27 Mayıs’ı gerçekleştiren darbe yapılanmalarının birbirini fark ederek birleşmeleri ve darbe komitesinin oluşumu 1957’de olmuştur. Komite tabandan tavana doğru örgütlenmiş, birbirinden habersiz hücrelerden oluşmuştur. Kamuoyu tarafından ordunun askeri müdahale yapabileceği ihtimali ilk kez 1958 yılının ilk günlerinde yaşanan 9 Subay Hadisesi’yle belirdi. Yarbay Samet Kuşçu, 9 subayın ismini vererek hükümeti değiştirmeye yönelik askeri bir darbe yapılacağı ihbarında bulundu. Kuşçu’nun ihbar ettiği bu subaylar hükümete karşı darbeye teşebbüsten tutuklanarak Askeri Mahkeme’de yargılandılar. DP Hükümeti’nin ihbarı yeterince ciddiye almayıp, tahkikatı derinleştirmemesi, 9 subayın delil yetersizliğinden beraat ettirilmesine ve Yarbay Kuşçu’nun iftira atmaktan cezalandırılmasına sebep oldu. Oysa 27 Mayıs’ta ihbarın doğru olduğu anlaşılacaktı.

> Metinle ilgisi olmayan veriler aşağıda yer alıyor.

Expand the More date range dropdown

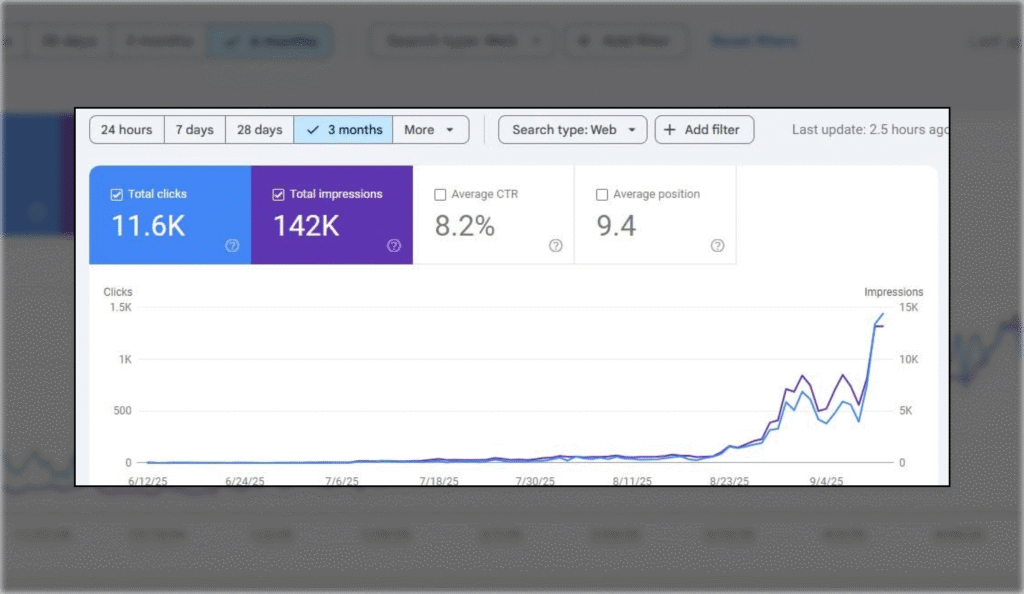430,130
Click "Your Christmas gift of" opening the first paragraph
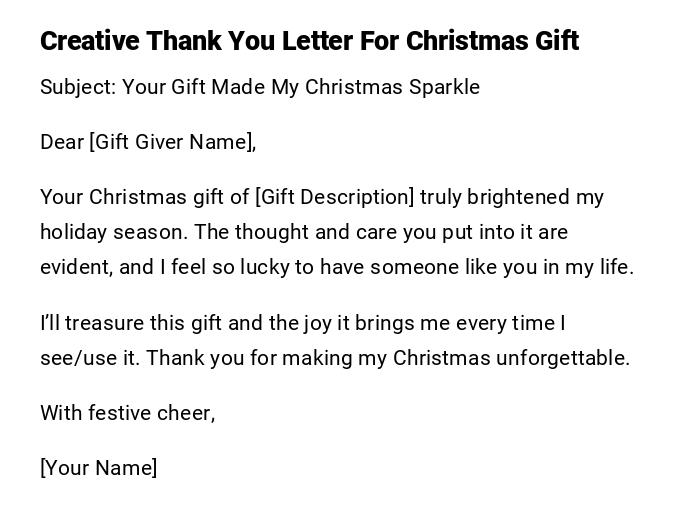The image size is (700, 530). tap(144, 197)
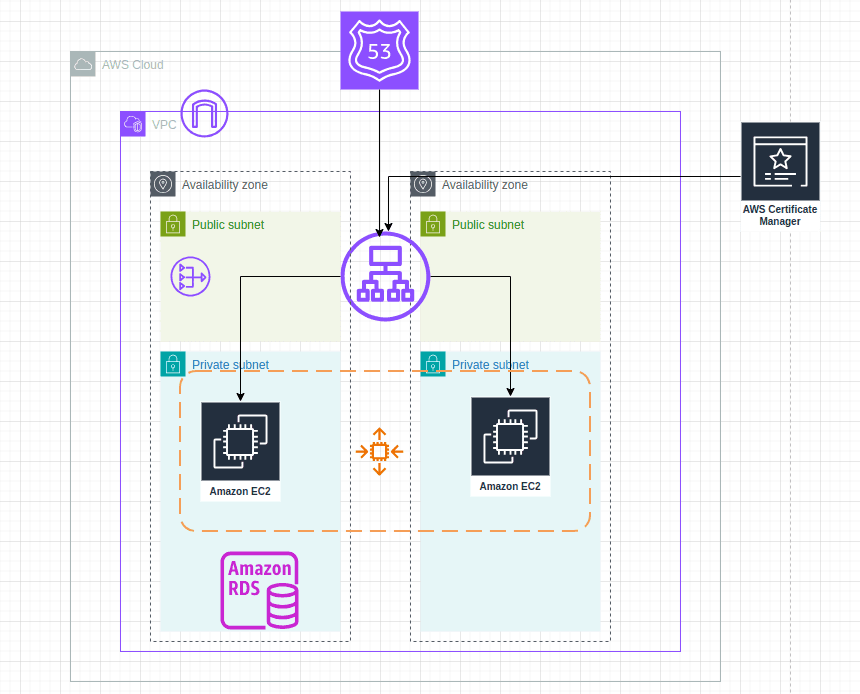Click the purple user arch icon above VPC
This screenshot has width=860, height=694.
[x=204, y=113]
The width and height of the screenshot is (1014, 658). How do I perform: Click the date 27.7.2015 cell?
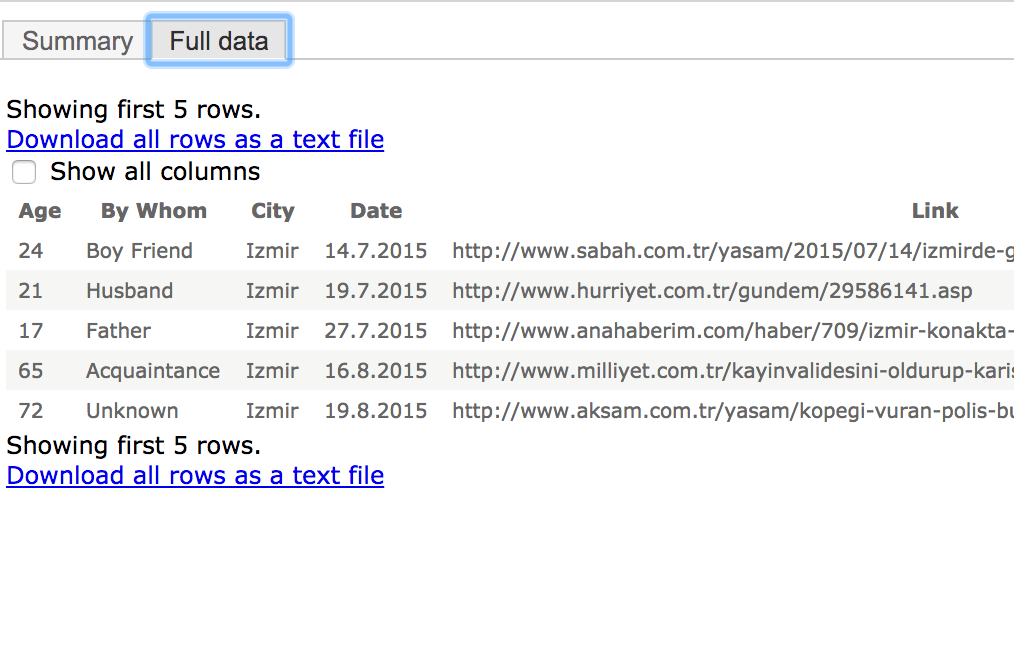376,331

Ülkede ağır ekonomik sorunlar, siyasi krizler, parti içi kavgalar yaşanıyordu. İktidar ile muhalefet arasındaki çatışma; gerginliği, huzursuzluğu ve kutuplaşmayı daha da artırdı. Bu arada DP’nin Tahkikat Komisyonu’nu kurması İstanbul Üniversitesi’nde öğrenciler tarafından protesto edildi. Öğrencilerin protestolarına polisin sert müdahalesi olayların kısa sürede daha da büyümesine sebep oldu. Olaylar İstanbul’dan Ankara’ya sıçradı. Büyük şehirlerde DP iktidarına yönelik protesto mitingleri düzenlenmeye başlandı. “555K” yani 5. ayın 5’inde saat 5’te Kızılay’da toplanan kalabalıklar DP Hükümeti’nin istifa etmesini istediler. Halk, ilk kez bu kadar kalabalık bir şekilde hükümete yönelik protesto yapıyordu. Hükümet; askerin verdiği mesajdan ziyade, Harbiyelilerin tahrik edilip edilmediğiyle ilgilendi. Hükümet, Harb Okulu’nun ve askeri birliklerin Ankara’dan ayrılmasına Konya ve Adapazarı’ndaki askerlerle yer değiştirmelerine karar verdi.

Askeri müdahale için bütün riskleri alan ordu, Tümgeneral Cemal Madanoğlu komutasında sabaha karşı 27 Mayıs 1960 tarihinde 03.30’da harekete geçti. Bir direnişle karşılaşmayan asker, kısa sürede ülkedeki kontrolü ele geçirdi, önce Cumhurbaşkanı Celal Bayar’ı, sonra bakanları ve en son Başbakan Menderes’i tutuklayarak sivil yönetimi devirdi. Org. Cemal Gürsel askeri müdahalenin başına geçti. Kısa sürede Org. Cemal Gürsel başkanlığında 38 kişilik bir Milli Birlik Komitesi oluşturularak ülke yönetimini eline aldı.

Askeri müdahaleyle DP’liler tutuklandılar ve yargılanmak üzere Yassıada’ya gönderildiler. On bir aylık bir mahkeme neticesinde DP’nin önde gelen 15 ismi hakkında idam kararı çıkarken 402 sanık da çeşitli cezalara çarptırıldı. Milli Birlik Komitesi 15 kişilik idam kararından Başbakan Adnan Menderes, Maliye Bakanı Hasan Polatkan ve Dışişleri Bakanı Fatin Rüştü Zorlu’nun idam kararlarını onayladı. Cumhurbaşkanı Celal Bayar’ın da içinde yer aldığı 12 kişinin idam kararı da ömür boyu hapse dönüştürüldü. Milli Birlik Komitesinin kararları hızla yerine getirilerek Maliye Bakanı Hasan Polatkan ve Dışişleri Bakanı Fatin Rüştü Zorlu’nun cezaları 16 Eylül’de ve Başbakan Adnan Menderes’in cezası ise 17 Eylül 1961’de infaz edildi. Darbe sonrası Demokrat Parti kapatıldı.